- AVAILABLE DATA:
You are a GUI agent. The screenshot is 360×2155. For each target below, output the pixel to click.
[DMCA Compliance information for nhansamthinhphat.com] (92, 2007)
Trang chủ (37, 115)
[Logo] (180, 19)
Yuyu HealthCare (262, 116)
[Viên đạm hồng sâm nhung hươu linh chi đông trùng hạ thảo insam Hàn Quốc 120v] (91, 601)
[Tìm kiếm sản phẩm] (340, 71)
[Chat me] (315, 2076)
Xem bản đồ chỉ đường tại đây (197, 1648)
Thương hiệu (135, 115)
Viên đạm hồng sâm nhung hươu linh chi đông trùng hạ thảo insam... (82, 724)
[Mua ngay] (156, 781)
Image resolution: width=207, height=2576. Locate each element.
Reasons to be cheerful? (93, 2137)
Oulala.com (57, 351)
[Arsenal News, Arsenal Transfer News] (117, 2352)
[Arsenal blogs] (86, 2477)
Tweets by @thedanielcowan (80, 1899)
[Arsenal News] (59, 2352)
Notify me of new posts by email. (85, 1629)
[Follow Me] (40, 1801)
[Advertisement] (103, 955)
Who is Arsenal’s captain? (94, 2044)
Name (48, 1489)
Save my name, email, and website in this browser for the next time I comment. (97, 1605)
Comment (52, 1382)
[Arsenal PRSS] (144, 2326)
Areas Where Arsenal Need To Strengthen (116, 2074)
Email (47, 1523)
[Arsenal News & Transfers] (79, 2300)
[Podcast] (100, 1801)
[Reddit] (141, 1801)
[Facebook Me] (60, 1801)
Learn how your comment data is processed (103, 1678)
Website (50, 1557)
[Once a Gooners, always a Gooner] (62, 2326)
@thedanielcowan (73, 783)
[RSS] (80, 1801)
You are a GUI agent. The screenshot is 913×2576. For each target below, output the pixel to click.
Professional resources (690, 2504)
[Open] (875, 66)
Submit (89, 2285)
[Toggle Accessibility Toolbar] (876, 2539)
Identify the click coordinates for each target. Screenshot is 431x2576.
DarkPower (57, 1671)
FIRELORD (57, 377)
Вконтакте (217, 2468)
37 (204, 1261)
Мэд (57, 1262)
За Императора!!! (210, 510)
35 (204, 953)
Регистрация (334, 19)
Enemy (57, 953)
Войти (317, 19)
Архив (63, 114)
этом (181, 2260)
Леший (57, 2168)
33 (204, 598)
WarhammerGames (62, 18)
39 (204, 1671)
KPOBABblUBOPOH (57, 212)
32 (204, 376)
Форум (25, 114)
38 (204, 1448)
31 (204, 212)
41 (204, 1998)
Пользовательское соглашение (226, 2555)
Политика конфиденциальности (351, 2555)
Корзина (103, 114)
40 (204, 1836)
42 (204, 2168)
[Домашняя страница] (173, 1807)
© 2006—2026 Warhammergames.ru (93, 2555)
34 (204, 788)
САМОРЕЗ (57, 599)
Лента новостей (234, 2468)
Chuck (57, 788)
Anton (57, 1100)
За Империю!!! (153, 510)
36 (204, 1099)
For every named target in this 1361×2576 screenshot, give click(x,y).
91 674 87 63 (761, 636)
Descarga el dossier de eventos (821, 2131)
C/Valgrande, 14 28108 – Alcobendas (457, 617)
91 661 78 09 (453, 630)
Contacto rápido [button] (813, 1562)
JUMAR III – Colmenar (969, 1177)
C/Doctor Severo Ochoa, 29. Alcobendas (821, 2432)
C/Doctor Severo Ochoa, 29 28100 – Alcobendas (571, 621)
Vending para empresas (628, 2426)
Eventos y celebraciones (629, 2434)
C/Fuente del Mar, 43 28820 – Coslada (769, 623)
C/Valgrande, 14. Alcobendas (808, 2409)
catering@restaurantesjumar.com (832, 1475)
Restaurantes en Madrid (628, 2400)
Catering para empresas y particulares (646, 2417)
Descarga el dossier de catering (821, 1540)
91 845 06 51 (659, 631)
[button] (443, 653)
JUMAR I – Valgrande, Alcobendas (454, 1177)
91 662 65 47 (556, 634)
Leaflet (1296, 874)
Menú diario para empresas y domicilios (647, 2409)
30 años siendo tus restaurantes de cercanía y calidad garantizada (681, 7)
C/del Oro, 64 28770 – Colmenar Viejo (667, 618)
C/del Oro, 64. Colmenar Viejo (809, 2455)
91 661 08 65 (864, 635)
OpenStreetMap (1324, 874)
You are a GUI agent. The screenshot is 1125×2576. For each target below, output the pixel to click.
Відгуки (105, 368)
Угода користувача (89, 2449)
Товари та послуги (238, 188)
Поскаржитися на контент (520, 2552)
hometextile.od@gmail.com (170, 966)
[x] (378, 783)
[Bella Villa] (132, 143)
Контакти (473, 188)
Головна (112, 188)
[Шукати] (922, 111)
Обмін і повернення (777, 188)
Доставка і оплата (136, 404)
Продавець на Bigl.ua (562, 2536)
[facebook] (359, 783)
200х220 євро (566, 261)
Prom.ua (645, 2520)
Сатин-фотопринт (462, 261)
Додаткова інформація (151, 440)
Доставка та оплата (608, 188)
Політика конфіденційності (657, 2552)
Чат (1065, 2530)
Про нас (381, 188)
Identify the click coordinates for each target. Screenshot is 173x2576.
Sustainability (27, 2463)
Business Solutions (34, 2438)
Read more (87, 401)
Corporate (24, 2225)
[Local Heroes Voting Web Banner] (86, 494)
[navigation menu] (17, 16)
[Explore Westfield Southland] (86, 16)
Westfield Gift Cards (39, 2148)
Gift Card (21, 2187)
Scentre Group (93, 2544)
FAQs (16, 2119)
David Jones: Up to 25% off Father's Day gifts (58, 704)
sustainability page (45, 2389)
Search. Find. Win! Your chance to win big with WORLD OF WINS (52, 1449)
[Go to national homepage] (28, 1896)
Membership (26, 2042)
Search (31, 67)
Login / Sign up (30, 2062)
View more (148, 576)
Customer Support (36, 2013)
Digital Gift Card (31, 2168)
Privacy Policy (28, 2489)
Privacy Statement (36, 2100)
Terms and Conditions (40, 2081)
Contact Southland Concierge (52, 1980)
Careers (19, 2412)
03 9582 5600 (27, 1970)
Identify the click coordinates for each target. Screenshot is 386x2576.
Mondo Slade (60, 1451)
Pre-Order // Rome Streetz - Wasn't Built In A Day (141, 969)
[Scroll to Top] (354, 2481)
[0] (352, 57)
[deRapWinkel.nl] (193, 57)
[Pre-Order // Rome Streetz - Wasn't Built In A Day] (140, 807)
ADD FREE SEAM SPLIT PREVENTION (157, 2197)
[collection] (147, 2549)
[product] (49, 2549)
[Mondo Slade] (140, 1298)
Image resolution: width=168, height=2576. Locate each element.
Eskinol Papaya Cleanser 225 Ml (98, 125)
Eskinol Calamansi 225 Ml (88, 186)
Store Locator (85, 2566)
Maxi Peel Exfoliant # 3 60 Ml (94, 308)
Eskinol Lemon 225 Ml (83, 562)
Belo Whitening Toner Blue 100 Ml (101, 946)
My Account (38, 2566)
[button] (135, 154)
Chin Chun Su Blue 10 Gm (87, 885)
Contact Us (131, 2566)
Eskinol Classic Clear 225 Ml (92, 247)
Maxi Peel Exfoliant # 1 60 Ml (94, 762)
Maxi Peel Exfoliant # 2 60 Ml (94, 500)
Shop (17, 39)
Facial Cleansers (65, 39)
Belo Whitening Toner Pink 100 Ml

- PROBLEM STATEMENT:
What lines in the material above contain the word "below"? Copy them out.

- SOLUTION TO THIS EXERCISE:
You are a GUI agent. The screenshot is 360×2155. For each target below, output the pixel to click.
You are a GUI agent. The screenshot is 913×2576. For each target below, output the pixel to click.
You are a GUI agent. The screenshot is 1125×2576. For each target below, output the pixel to click.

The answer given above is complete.